Kyle Kimbrell’s sound has been described as “cosmic American music,” that ranges from the swinging front-porch blues to the spaced-out Americana/alt-country, and it’s all here on “Easy Truths”.
From the gorgeous opener “Interstate Living”, laid back but confident, this is a collection of songs that have all day and they aren’t going anywhere.
“Shape I’m In” offers that “I can’t find the words I need, it’s a lack of intelligence”, but that’s palpably not true, and more to the point, Kimbrell has an lovely, rich voice, somewhere close to Jason Ringenberg.
His last one was recorded with Matt Patton of Drive-By Truckers, and there’s some of that about the rock n roll of “Holy Bombs”- this collection, though, was recorded back at home in Birmingham, Alabama (not the one that I live just outside) and there’s something of the south about “Punk Rock Girl”, although it has trippy air that you might think was the preserve of Wilco.

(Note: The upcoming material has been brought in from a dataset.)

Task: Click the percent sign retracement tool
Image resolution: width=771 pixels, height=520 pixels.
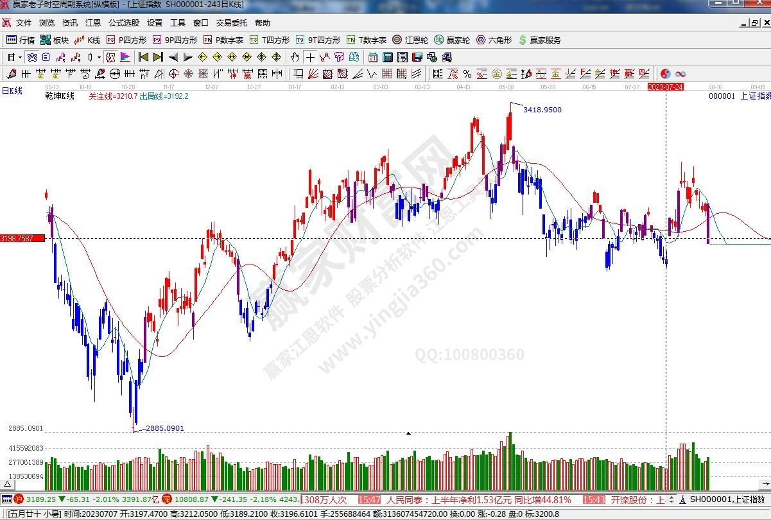Action: coord(467,74)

The best thing about this, mind you, is that there are no rules. Not one. “Poor Donny” adds some bar-room piano, a filthy harmonica and a working class air that might tempt Dan Baird out of retirement.
If Donny was “15 deep” at the saloon bar, then “Bar Rat” is world weary. The character is “throwing my aggression around at the bar” and you sense it’ll envelop him at some point.

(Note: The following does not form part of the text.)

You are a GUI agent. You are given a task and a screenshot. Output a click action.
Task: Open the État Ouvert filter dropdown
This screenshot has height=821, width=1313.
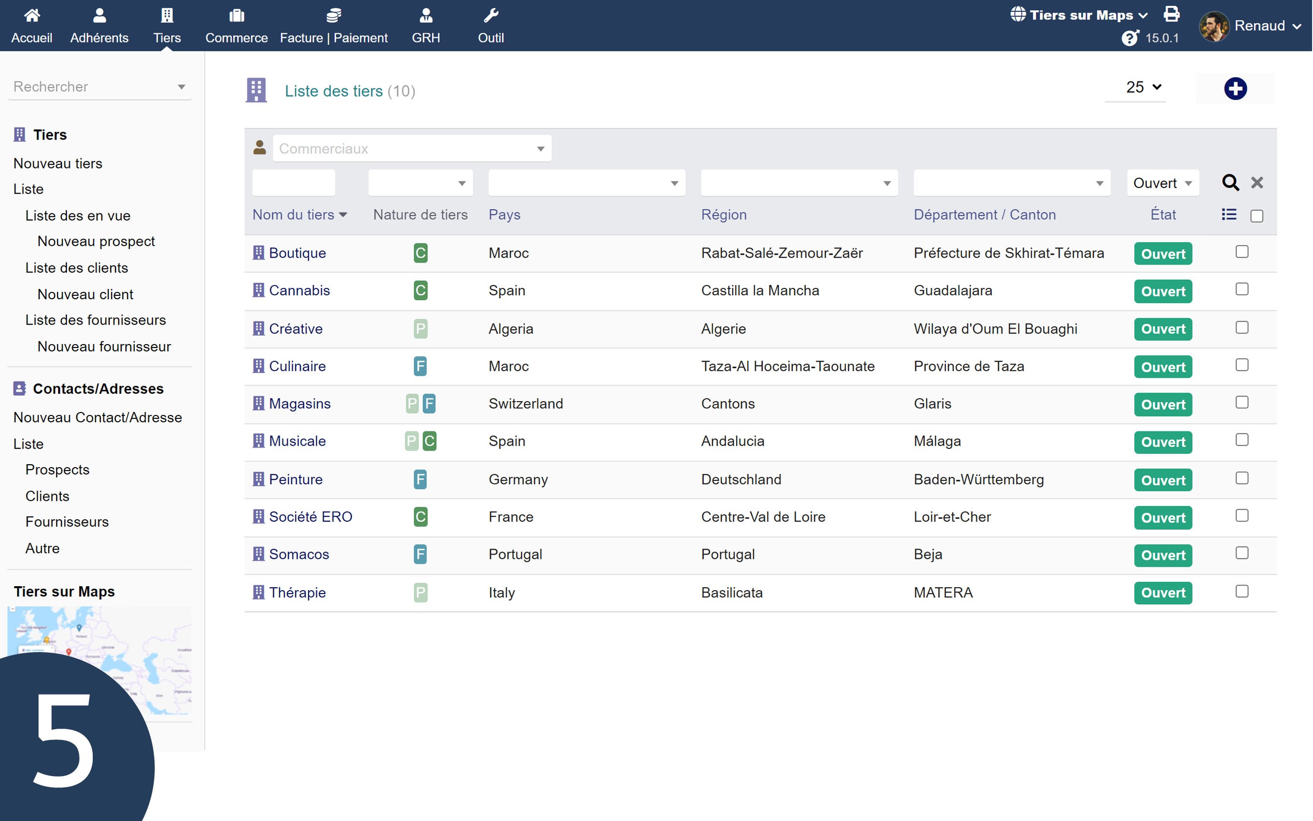point(1163,183)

And I say “character” because you get the sense that a bit like Springsteen, he’s expressing his worldview through the eyes of others. “In The Shit (Phil’s Song)” sees him sing “I’ve given up dreaming big, from my place down in the shit, I am coming home”. And maybe accepting your lot is the point here, the point of “Easy Truth’s?”
Whether that’s the case or not, there’s a bit of the brilliant Bohannons about the way that “Take My Rest” lurks around, and “Singing A Tune” is timeless as Americana gets.
Kyle Kimbrell has simply mastered this in a way few do. “Letters From Home” wraps its reflection (“how long has it been since last time?) in a hook that somehow sticks in, and “New World Order” proves something that we haven’t really mentioned yet, and that’s just how good the music is alongside this.
There are only two songs over four minutes long here, and the last one, “Wine Of Youth” is one of them and its got quite the heavy chorus. “Oh to be young again, with nothing but life to give” he sings. Yet it does sound hopeful, somehow, like it was cathartic and if music this good is being made, life can’t be all bad?
In the early 2000s I was bored of nu-metal, so looked for other things, and found Americana, thanks to bands like Whiskeytown, Son Volt and countless more. It would be amazing if “Easy Truths” did the same for others a quarter of century on.
It deserves to be talked about in the same breath as those bands, that’s for sure.